## TASK INPUT
[Begin]
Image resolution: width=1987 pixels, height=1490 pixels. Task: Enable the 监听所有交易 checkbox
[End]
[Begin]
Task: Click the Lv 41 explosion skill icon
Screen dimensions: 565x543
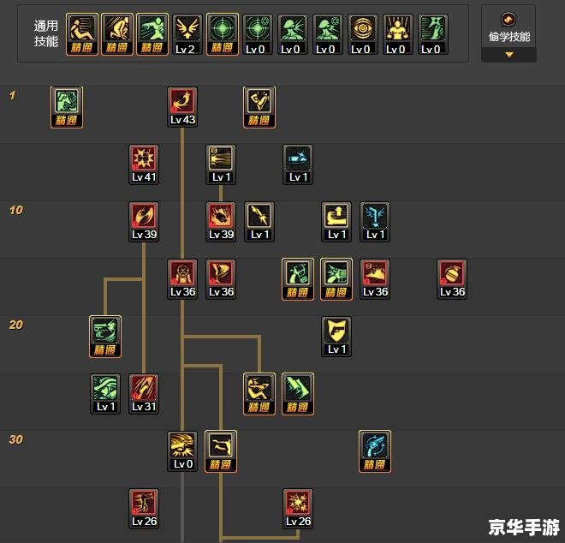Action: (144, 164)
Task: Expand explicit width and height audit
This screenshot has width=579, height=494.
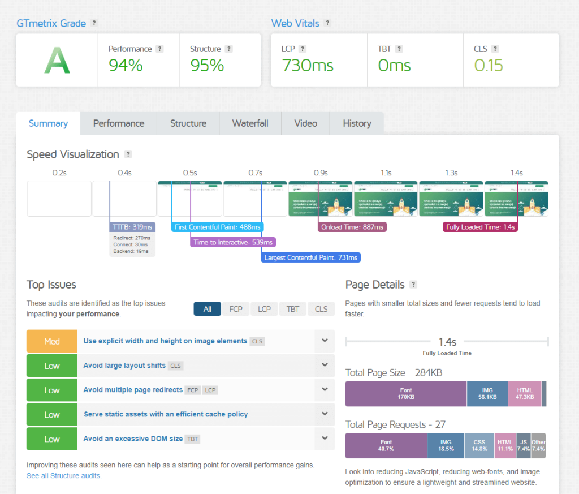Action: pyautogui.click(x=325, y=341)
[End]
[Begin]
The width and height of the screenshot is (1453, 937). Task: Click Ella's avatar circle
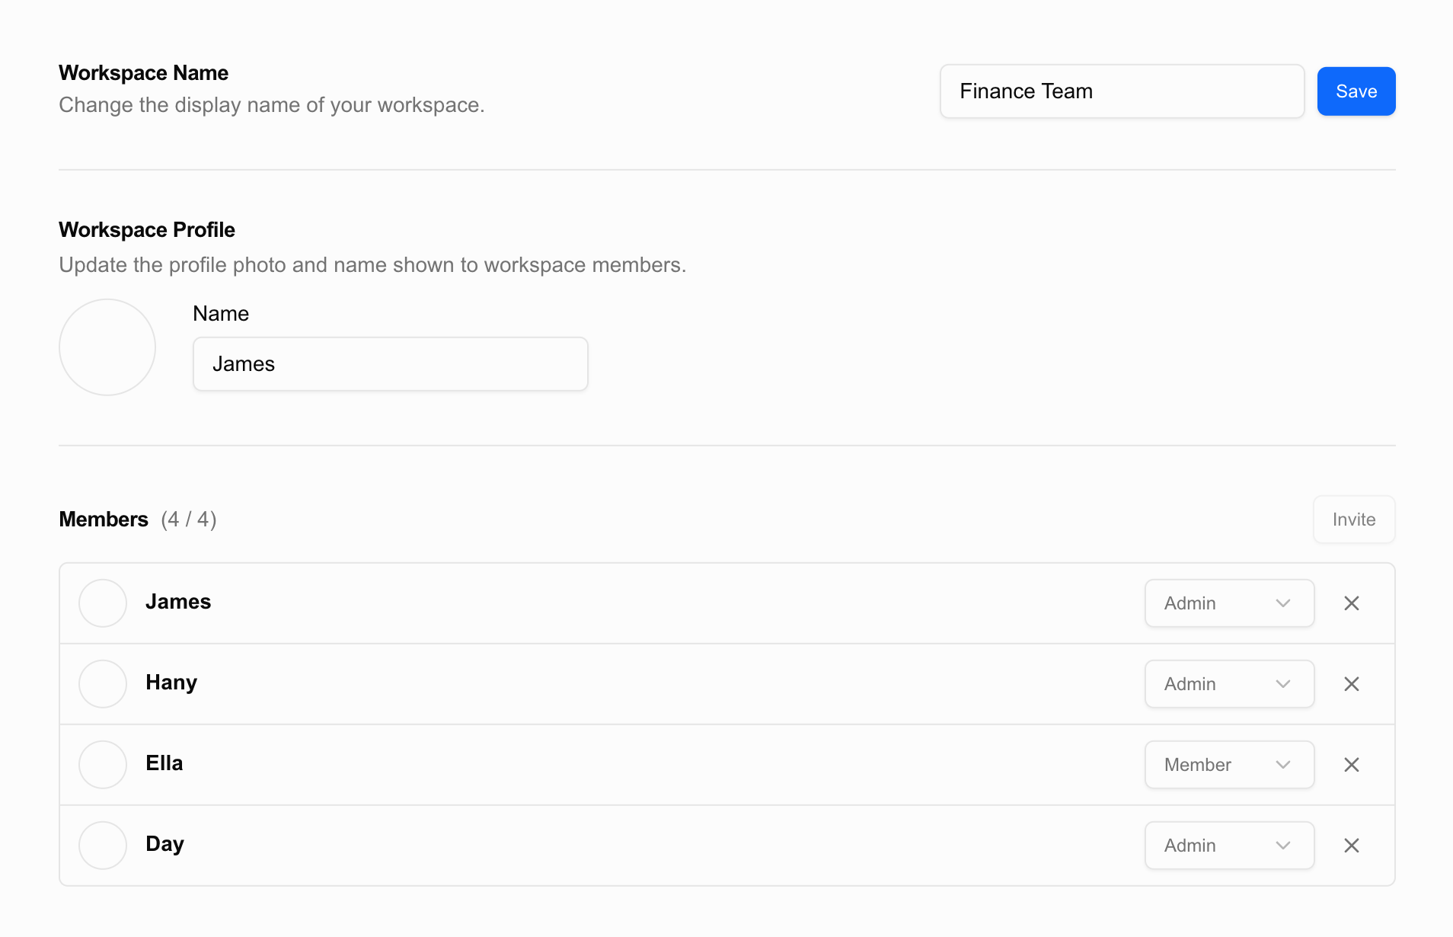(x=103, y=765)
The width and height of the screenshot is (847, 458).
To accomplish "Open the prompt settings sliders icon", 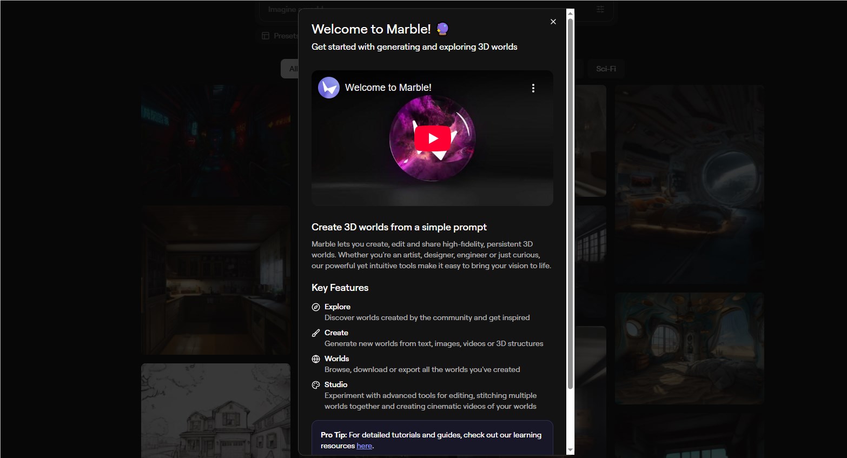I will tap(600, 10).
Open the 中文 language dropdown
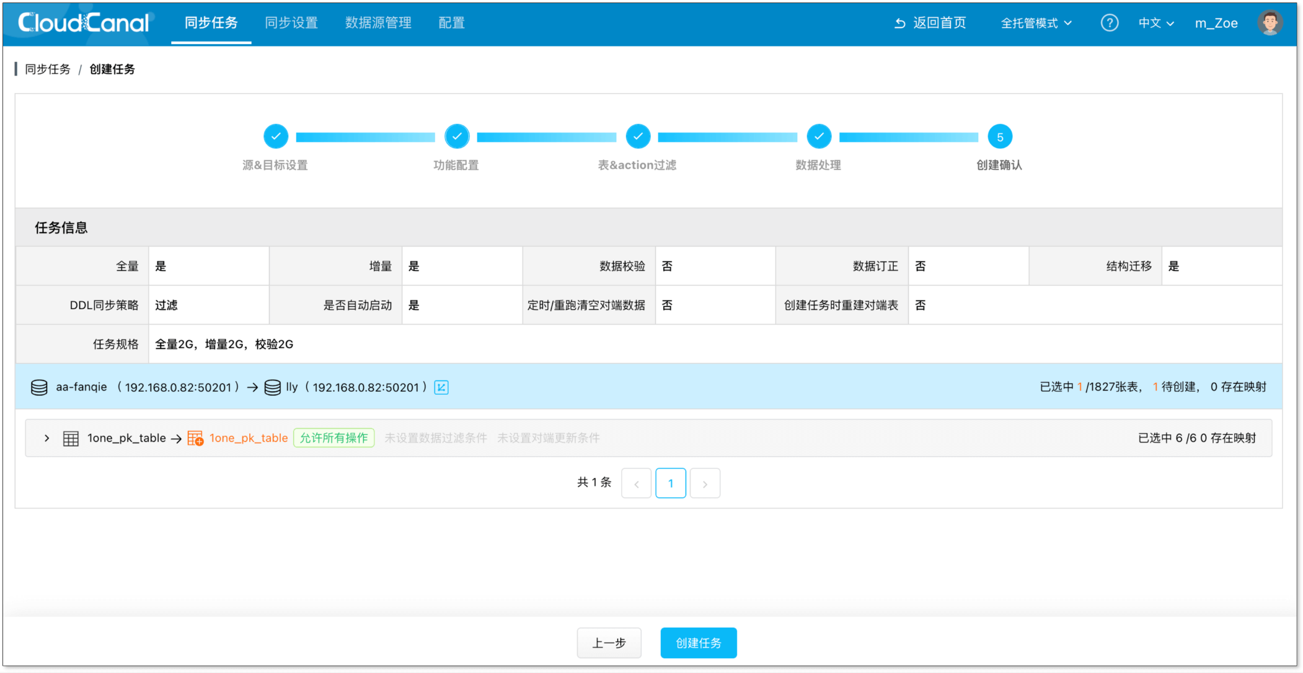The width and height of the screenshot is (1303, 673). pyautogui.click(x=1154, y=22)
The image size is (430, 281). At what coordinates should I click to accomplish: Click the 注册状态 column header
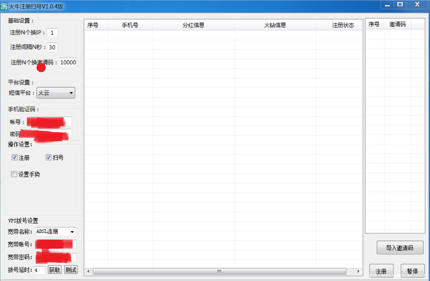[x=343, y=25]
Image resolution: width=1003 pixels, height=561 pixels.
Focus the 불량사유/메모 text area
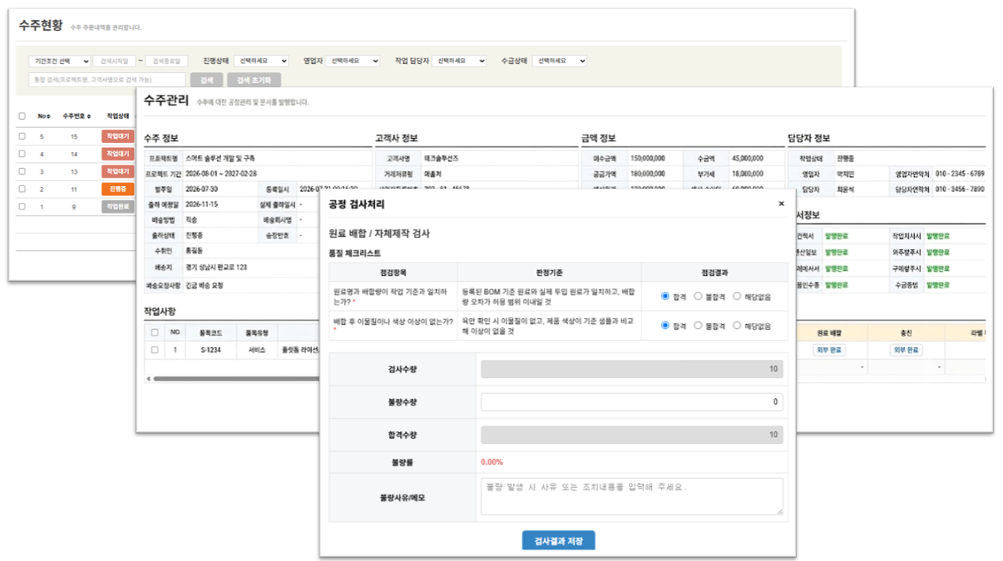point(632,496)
[End]
## PROBLEM TO SOLVE
Render the records from the line containing "Task: Expand explicit width and height audit" through the line containing "Action: pyautogui.click(x=325, y=341)", inclusive, as a numbered list with blank lines omitted. Leave the pictures out of the answer.

## CORRECT OUTPUT
1. Task: Expand explicit width and height audit
2. This screenshot has width=579, height=494.
3. Action: pyautogui.click(x=325, y=341)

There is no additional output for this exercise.